WHAT YOU ARE ASKED TO DO: Exactly the lines from the line containing "474x452 pixels. How" through the last line of the entries below should appear in the answer, reproduced verbatim.
(TASK DATA begins)
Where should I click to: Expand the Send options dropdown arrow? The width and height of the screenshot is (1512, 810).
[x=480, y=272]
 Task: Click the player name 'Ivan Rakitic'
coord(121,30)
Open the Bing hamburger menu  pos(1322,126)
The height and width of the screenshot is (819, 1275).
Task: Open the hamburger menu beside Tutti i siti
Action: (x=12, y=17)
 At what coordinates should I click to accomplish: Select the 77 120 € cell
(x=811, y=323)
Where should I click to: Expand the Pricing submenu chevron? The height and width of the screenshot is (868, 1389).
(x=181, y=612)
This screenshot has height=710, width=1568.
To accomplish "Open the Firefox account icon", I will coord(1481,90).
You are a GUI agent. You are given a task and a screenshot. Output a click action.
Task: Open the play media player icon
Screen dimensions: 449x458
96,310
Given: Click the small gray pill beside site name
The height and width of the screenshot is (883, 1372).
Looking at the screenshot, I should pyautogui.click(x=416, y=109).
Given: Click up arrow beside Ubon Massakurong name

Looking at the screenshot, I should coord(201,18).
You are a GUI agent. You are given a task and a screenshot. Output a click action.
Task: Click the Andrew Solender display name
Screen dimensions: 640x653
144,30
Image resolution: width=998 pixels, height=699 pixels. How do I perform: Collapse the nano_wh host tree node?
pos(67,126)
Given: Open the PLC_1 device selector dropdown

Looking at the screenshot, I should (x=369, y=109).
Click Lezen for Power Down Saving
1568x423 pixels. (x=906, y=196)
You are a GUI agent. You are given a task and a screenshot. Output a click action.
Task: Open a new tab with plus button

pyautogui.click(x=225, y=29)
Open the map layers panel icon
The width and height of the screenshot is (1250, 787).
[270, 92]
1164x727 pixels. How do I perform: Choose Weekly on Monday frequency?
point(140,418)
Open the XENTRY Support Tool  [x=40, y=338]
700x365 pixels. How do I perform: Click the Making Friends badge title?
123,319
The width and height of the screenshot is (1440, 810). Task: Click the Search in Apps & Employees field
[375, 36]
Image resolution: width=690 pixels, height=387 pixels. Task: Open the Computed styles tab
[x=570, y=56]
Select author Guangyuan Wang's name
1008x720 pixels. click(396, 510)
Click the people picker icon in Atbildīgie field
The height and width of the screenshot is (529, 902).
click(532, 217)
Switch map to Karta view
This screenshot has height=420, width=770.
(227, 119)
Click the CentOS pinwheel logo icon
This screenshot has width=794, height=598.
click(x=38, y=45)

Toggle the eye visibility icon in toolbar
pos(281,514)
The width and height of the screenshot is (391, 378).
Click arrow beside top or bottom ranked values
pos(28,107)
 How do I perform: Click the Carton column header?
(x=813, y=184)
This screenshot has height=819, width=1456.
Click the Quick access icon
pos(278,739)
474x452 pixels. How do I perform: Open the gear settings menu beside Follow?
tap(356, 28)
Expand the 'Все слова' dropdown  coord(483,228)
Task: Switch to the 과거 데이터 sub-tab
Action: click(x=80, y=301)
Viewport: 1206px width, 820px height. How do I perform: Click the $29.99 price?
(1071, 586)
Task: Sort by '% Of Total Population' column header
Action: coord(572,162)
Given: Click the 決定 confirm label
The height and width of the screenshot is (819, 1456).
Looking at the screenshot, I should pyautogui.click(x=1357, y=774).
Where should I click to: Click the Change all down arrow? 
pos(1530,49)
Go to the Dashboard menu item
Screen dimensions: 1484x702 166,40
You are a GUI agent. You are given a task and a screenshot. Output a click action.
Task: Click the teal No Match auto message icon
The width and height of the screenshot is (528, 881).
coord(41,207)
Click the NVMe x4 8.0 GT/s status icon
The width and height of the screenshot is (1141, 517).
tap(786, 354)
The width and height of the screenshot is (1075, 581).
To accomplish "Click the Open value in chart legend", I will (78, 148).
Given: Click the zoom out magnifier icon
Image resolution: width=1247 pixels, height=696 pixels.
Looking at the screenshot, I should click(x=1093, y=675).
(TASK DATA ends)
ANSWER SPACE:
474x452 pixels. How do I perform: Open the gear settings menu beside Follow?
tap(356, 28)
Expand the 'Все слова' dropdown  coord(483,228)
Task: Switch to the 과거 데이터 sub-tab
Action: click(x=80, y=301)
Viewport: 1206px width, 820px height. How do I perform: Click the $29.99 price?
(1071, 586)
Task: Sort by '% Of Total Population' column header
Action: coord(572,162)
Given: Click the 決定 confirm label
The height and width of the screenshot is (819, 1456).
Looking at the screenshot, I should pyautogui.click(x=1357, y=774).
Where should I click to: Click the Change all down arrow? 
pos(1530,49)
Go to the Dashboard menu item
Screen dimensions: 1484x702 166,40
You are a GUI agent. You are given a task and a screenshot. Output a click action.
Task: Click the teal No Match auto message icon
The width and height of the screenshot is (528, 881).
coord(41,207)
Click the NVMe x4 8.0 GT/s status icon
The width and height of the screenshot is (1141, 517).
tap(786, 354)
The width and height of the screenshot is (1075, 581).
To accomplish "Click the Open value in chart legend", I will (78, 148).
Given: Click the zoom out magnifier icon
Image resolution: width=1247 pixels, height=696 pixels.
Looking at the screenshot, I should click(x=1093, y=675).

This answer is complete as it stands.